**TASK REQUIREMENTS:**
A. In the news article on Bob Casey and abortion funding, why does Douglas Johnson say it is folly to pretend otherwise "especially for Casey"? Answer in one to three sentences.
B. List every U.S. senator named in the news article on Bob Casey and abortion funding.
C. Carry on the news article on Sen. Bob Casey and abortion funding in the health care bill from its last sentence.

Bob Casey Claims No Abortion Funding in Senate Health Care Bill, Draws Rebuke

State   |   Steven Ertelt   |   Sep 3, 2009   |   9:00AM   |   WASHINGTON, DC

Bob Casey Claims No Abortion Funding in Senate Health Care Bill, Draws Rebuke

by Steven Ertelt Editor
September 3
, 2009

Washington, DC ( — One of the two Democrats in the U.S. Senate to claim a pro-life position on abortion is drawing fire from pro-life advocates today for a comment he made in a recent town hall. Pennsylvania Sen. Bob Casey told constituents that the Senate version of the government-run health care bill doesn’t fund abortions.

Ironically, Casey serves on the same Senate committee that opened the door for taxpayer-funding of abortions and voted down abortion funding limits he supported.

In a Wednesday forum at East Stroudsburg University, Casey predicted that a government-run health care bill will go the Senate floor but will not fund abortions.

When a constituent told Casey she is worried the bill will allow the federal government to pay for abortions, according to the Pocono Record, he told her, "The concern you have is well placed."

Then Casey said, "There’s nothing in this bill that speaks to abortion."

As Douglas Johnson, the legislative director for the National Right to Life Committee, tells, "it is folly to pretend otherwise" — especially for Casey.

"As a member of Senate HELP Committee, Senator Casey actually voted for amendments to fix these problems, but every other Democrat on the committee voted against" amendments designed to stop the abortion funding.

In fact, in July, the panel adopted an amendment sponsored by Sen. Barbara Mikulski, a Maryland Democrat, that would allow abortion businesses to receive funds under the health care restructuring bill.

When pressed by Sen. Orrin Hatch, a Utah Republican, she admitted that her language would force health insurance companies to contract with abortion groups like Planned Parenthood.

Hatch asked, "Would this include abortion providers? I mean, it looks to me like you’re expanding it to… for instance, Planned Parenthood. Would that put them into this system?"

"It would include women’s health clinics that provide comprehensive services and under the definition of a woman’s health clinic, it would include, uh, it would include, uh, Planned, uh, Parenthood clinics. It would, um, it does not expand in any way expand a service," Mikulski responded.

Mikulski admitted that the bill "would provide for any service deemed medically necessary or medically appropriate" and pro-life advocates point out the Obama administration could easily declare abortions medically necessary or appropriate.

Later during the hearing, Hatch asked Mikulski if she would be willing to support making the bill abortion neutral in exchange for support for the bill. She would have none of it.

Hatch asked, "Madam Chairman, would you be willing to put some language in [about] not including abortion services? Then I think you would have more support."

She responded, "No, I would not, uh, be willing to do that at this time."

Mikulski’s amendment to include abortion coverage in the bill passed by a razor-thin 12-11 margin with Republicans opposing the amendment along with Casey.

**EXTRACTED ENTRIES:**
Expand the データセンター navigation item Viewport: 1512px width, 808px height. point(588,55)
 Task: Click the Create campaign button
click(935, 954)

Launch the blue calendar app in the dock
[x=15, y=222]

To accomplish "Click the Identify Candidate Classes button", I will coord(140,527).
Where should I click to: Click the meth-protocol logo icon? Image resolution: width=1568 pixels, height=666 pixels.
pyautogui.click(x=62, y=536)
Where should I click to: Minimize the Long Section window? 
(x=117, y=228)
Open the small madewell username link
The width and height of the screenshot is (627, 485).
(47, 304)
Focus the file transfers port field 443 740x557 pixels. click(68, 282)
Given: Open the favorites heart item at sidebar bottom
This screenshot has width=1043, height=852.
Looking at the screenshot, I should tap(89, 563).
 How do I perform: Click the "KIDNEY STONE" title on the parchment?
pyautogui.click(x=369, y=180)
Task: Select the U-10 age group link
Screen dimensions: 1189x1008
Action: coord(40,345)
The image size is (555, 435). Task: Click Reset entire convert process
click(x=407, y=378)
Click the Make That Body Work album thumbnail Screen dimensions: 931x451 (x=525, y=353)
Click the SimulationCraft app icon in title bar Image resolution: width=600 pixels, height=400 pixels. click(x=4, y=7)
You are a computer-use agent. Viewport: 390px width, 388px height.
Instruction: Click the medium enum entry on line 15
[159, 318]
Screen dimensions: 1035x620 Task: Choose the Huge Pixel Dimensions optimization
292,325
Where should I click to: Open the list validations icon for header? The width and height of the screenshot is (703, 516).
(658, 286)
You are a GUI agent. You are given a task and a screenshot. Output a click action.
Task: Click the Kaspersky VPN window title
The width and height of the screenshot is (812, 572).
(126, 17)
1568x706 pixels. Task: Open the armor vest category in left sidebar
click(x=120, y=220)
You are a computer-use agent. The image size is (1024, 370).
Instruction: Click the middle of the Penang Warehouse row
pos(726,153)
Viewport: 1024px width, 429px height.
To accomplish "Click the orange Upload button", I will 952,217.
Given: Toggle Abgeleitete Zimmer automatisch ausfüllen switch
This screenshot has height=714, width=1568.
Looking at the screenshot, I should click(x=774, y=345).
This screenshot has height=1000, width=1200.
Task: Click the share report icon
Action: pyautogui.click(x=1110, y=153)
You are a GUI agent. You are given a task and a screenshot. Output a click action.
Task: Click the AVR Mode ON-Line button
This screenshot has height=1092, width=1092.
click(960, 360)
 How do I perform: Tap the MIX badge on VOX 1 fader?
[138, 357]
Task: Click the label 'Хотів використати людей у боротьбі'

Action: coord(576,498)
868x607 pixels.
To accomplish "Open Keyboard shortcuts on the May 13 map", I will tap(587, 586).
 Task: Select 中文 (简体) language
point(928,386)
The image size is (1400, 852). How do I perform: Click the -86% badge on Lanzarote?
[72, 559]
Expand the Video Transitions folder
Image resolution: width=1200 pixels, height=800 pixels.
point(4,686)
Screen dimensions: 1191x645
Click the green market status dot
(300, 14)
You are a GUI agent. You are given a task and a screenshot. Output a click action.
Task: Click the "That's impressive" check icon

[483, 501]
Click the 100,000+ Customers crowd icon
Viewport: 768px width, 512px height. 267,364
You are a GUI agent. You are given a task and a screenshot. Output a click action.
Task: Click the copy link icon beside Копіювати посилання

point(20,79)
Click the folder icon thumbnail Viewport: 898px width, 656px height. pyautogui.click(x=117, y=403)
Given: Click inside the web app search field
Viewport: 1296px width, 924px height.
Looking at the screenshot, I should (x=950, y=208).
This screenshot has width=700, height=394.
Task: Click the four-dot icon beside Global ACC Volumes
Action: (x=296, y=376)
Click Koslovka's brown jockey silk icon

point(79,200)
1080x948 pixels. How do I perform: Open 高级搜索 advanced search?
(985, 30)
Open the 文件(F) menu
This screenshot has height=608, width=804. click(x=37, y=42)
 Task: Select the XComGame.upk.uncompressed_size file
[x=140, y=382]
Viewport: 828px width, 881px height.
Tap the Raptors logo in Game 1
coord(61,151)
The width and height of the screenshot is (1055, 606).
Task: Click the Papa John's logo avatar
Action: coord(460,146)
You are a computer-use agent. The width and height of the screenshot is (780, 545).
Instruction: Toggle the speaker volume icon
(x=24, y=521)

**ANSWER SET:**
A. As a member of the Senate HELP Committee, Casey voted for amendments meant to stop abortion funding in the bill. Every other Democrat on the committee voted against those amendments. So Casey knew the bill's abortion problems had not been fixed.

B. Bob Casey, Barbara Mikulski, Orrin Hatch

C.
The day after the vote on the Mikulski amendment, Casey voted for an amendment from Sen. Mike Enzi of Wyoming to remove the "abortion mandate" from the health care bill and another from Sen. Orrin Hatch of Utah to remove the abortion subsidies.

The committee also rejected an amendment from Sen. Tom Coburn of Oklahoma to protect state laws limiting abortions and abortion funding from being nullified by federal law under the health care bill and a second that would protect the conscience rights of health care workers.

In fact, at the time the Milulski amendment was approved, Casey appeared to agree with pro-life advocates that abortion funding was not appropriate.

"The way it is written is too broad," Casey said. "The way it is written could be interpreted down the road to include something like abortion."

Late Thursday, Casey spokesman Larry Smar responded to about the apparent discrepency in the senator’s comments.

"Senator Casey continues to believe that health care reform can be achieved without changing the current status quo regarding federal funding of abortion," he said. "That is, we can expand health insurance coverage and control costs without providing federal funding or federally mandated coverage of abortion in health insurance plans."

"The Affordable Health Choices Act, as reported out by the HELP Committee, does not explicitly authorize federal funding of abortion nor does it mandate abortion coverage in insurance plans," he added.

Smar went on saying, "These are issues which have not been resolved and which must be dealt with in clear, unambiguous language, as the legislative process continues."

That the Senate version of the govenrment-run bill doesn’t fund abortions is news to NRLC’s Johnson.

He told that its analysis of the Senate bill Casey refers to shows that it will "result in the greatest expansion of abortion since Roe v. Wade."

"It would result in federally mandated coverage of abortion by nearly all health plans, federally mandated recruitment of abortionists by local health networks, and nullification of many state abortion laws," Johnson added. ‘It would also result in federal funding of abortion on a massive scale."

He pointed to analysis from the nonpartisan and media outlets such as the Associated Press, Time and the Wall St. Journal as corroborating his point.